Cequent has not formally announced the financing, although this is part of a second round of financing since Ampersand Ventures, Pappas Ventures, Yasuda, and Novartis Option Fund pumped in $15 million for a Series A round in 2007. The first tranche of equity, from inside investors, is worth $3.35 million, while a second tranche from that group is expected to be worth $3.15 million, Parker says. The new financing will also include a $3.5 million venture loan from Gold Hill Capital and Silicon Valley Bank, which will be used to help get Cequent’s lead drug candidate into clinical trials, Parker says. Cequent is also seeking capital from outside investors, which it expects to receive after the clinical trial starts, he says. [Updated comments from Parker at 7:15 pm Eastern, 10/30/09].
RNA interference, which is supposed to allow scientists to silence disease-causing genes in ways that traditional drugs can’t, has been one of the big ideas to emerge in the biotech and pharmaceutical fields this decade. Boston has more than its share of companies vying in the space, including the leader in the field, Alnylam Pharmaceuticals (NASDAQ: ALNY), as well as smaller upstarts like Worcester, MA-based RXi Pharmaceuticals (NASDAQ: RXII), Watertown, MA-based Dicerna Pharmaceuticals, and Norwood, MA-based AiRNA Pharmaceuticals.
The biggest challenge with RNAi is with delivering these drugs effectively, because in their pure form, they get broken down in a matter of minutes in the body before they can block the RNA target of interest. Cequent is attempting to tackle this problem, and differentiate itself from competitors, by pushing the first orally delivered RNAi drug into clinical trials for a rare condition called FAP, a type of gastrointestinal polyp that leads to colon cancer. Other drugs are given via injection with lipid nanoparticles to make them more stable in the blood, or through localized delivery such as aerosols.
The idea at Cequent is to deliver the RNAi with an engineered form of E. coli bacteria, which would be at home in the bacteria-rich environment of the colon and wouldn’t need to overcome the challenges of being absorbed into the bloodstream that injectable drugs have. In this case, the target it would need to hit is right there in the gut anyway. Cequent has said it expects to file an application to start its first clinical trial with this drug before the end of the year.
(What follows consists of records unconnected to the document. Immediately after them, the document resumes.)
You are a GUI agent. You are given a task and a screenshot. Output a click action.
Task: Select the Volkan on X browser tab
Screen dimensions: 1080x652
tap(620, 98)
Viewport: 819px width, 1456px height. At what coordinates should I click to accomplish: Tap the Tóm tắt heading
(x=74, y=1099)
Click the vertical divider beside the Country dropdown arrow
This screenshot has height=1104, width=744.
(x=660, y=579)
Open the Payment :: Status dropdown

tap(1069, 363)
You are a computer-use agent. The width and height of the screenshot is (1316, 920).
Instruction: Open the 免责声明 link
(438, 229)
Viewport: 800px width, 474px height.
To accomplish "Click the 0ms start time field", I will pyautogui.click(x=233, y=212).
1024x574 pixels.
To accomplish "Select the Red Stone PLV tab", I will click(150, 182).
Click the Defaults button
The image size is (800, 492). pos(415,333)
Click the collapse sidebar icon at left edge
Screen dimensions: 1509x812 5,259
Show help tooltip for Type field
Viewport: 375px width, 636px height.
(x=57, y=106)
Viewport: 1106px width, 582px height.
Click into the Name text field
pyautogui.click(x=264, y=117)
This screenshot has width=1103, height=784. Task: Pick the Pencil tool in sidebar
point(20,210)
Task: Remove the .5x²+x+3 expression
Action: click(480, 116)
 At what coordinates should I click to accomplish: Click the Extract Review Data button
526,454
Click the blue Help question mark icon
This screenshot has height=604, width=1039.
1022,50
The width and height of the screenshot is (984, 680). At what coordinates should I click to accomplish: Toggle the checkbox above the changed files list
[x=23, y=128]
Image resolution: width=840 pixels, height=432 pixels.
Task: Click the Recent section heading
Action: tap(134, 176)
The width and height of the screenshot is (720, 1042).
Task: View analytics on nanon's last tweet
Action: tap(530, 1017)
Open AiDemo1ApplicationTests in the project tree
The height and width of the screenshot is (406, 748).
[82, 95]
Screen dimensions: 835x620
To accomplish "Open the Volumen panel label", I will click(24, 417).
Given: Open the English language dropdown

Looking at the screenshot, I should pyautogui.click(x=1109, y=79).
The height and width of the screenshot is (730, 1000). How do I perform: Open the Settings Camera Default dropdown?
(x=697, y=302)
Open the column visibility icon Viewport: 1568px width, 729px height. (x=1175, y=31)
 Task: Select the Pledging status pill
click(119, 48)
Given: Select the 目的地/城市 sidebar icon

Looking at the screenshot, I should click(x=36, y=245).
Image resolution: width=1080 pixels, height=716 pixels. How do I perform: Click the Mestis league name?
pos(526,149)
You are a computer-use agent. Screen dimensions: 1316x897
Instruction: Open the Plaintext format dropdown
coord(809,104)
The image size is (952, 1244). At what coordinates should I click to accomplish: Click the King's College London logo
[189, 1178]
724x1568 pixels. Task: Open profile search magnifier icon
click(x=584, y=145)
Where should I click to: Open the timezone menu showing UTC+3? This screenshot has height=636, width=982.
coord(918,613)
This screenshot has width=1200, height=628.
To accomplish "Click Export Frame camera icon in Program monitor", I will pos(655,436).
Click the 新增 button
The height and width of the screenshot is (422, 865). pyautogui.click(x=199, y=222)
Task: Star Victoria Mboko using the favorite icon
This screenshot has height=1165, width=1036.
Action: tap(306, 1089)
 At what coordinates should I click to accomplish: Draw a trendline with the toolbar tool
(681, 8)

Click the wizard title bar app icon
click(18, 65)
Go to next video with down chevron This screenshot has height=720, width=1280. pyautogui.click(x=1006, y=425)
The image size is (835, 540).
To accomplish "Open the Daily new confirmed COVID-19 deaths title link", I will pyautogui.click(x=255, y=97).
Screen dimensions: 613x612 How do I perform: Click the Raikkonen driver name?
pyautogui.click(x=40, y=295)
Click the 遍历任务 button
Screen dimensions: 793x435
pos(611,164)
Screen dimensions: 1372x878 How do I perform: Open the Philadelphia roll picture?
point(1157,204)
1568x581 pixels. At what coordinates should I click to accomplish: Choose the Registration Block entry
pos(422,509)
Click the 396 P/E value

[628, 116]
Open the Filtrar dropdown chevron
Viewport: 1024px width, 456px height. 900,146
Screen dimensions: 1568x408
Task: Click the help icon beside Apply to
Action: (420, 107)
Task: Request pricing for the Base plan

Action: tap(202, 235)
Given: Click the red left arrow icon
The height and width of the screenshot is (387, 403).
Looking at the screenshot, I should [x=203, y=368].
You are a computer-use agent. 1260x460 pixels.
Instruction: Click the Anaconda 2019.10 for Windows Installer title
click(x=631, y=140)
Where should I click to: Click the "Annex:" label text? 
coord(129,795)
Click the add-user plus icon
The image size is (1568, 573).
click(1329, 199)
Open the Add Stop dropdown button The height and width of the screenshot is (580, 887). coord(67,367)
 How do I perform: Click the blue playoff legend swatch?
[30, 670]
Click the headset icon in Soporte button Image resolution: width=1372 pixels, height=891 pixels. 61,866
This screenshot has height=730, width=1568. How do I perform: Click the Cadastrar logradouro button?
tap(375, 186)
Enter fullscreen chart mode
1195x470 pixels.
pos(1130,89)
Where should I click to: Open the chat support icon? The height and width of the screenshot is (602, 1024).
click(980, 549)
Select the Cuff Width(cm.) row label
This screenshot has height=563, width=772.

Cequent lists a seven-member board of directors, which includes two insiders—CEO Peter Parker and founder Chiang Li, who’s also the CEO of Boston Biomedical and an adjunct faculty member at Beth Israel Deaconess Medical Center in Boston. The outside directors include Herbert Hooper of Ampersand; Eric Linsley of Pappas Ventures; Lauren Silverman of Novartis Option Fund; Michael Taylor of Ensemble Discovery; and Thomas Hancock of New England Partners.